The issues identified in about one in seven checks of heavy vehicles at the Hume Highway site can now be revealed as part of Blake's Legacy, an ACM campaign to improve road safety.
Statistics provided by Transport for NSW show 76,968 heavy vehicles were "intercepted" at the Marulan Heavy Vehicle Safety Station from 2019 to 2021.
There were 159,422 vehicle units inspected during that period, with 30,753 non-compliance notices issued to a driver or registered operator.
While it would appear safety issues were identified nearly 20 per cent of the time, authorities say the non-compliance rate was actually 15.3 per cent because multiple notices were issued in some cases.
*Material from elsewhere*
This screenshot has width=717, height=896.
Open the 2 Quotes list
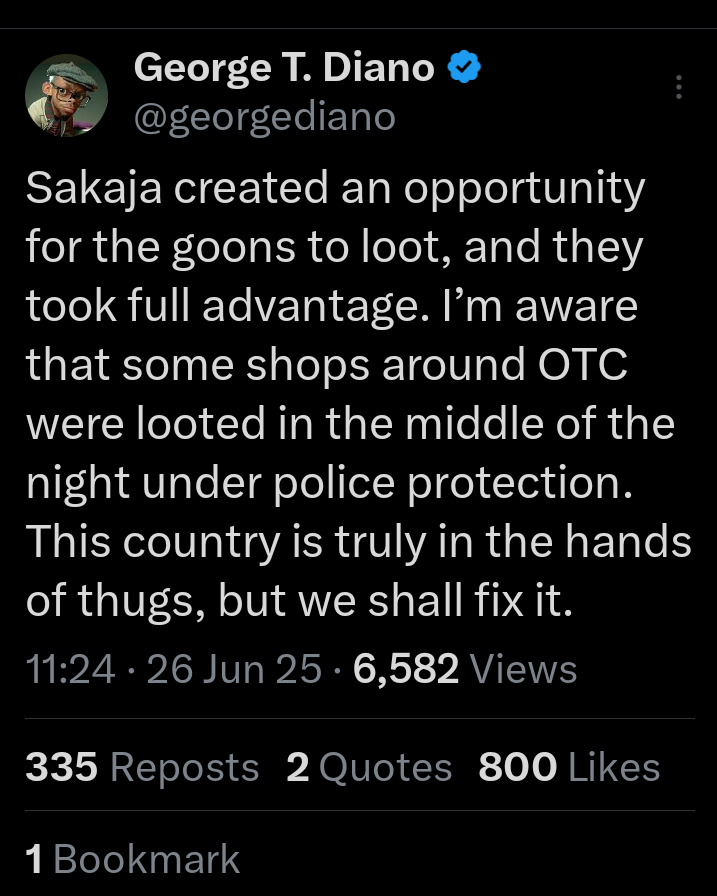coord(369,767)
The number of inspections conducted at the station has increased in each of the past three years, as has the volume of non-compliance notices issued.
More than half of the issues inspectors identified resulted in defect notices, but in excess of 4000 non-compliance findings related to weight breaches.
Fatigue or contraventions of work diary requirements were the next most common category of breach identified at Marulan, where trucks are checked on both sides of the Hume Highway.
Only a handful of non-compliance notices resulted in a formal warning, with a suite of sanctions, including prosecution, applied in respect of the rest.
Tara McCarthy, the deputy secretary of safety, environment and regulation at Transport for NSW, said the Marulan station used risk-based screening templates that were "aimed at progressively targeting and intercepting more potentially severe offences".
Vehicles stopped there pass through a screening lane, where technology is used to carry out various examinations.
Depending on what is uncovered, drivers may then be directed to proceed to a compliance check.
"Everyone has a part to play in staying safe on our roads," Ms McCarthy said.
"Crashes involving heavy vehicles are often serious because of their size and weight, regardless of who is at fault.
"While their numbers make up only 2.5 per cent of NSW motor vehicle registrations and 8.3 per cent of kilometres travelled by all NSW vehicles, heavy vehicles are involved in about 18 per cent of all road fatalities."
In the ACT, the National Heavy Vehicle Regulator is responsible for compliance and enforcement activities relating to trucks.
The regulator, which took over that role from Access Canberra in July 2019, employs two mobile safety and compliance officers.
During the first 18 months, 1079 heavy vehicles were intercepted and just 26 infringement notices issued. Nearly half of those notices related to registration issues.
The regulator also conducts investigations using number plate data from the heavy vehicle monitoring cameras stationed at the ACT-NSW border on the Federal Highway.
It was, however, unable to say how many offences have been detected by these machines in recent years because they are "not recorded by relying solely on the camera data".
The devastating consequences that can follow a truck crash have nevertheless become tragically clear in the past few years, following the incident that inspired the Blake's Legacy campaign.
Blake Corney, a four-year-old boy travelling to Toys R Us, was killed in July 2018 when a truck driven by Akis Emmanouel Livas ploughed into the back of his family's car.
ACT Chief Coroner Lorraine Walker later found autonomous emergency braking may have saved Blake's life had it been installed in Livas' truck at the time of the crash on the Monaro Highway in Canberra.
Her recommendations accordingly included that the ACT government consider ways to incentivise quicker uptake of this, as well as other modern safety technology, by trucking operators.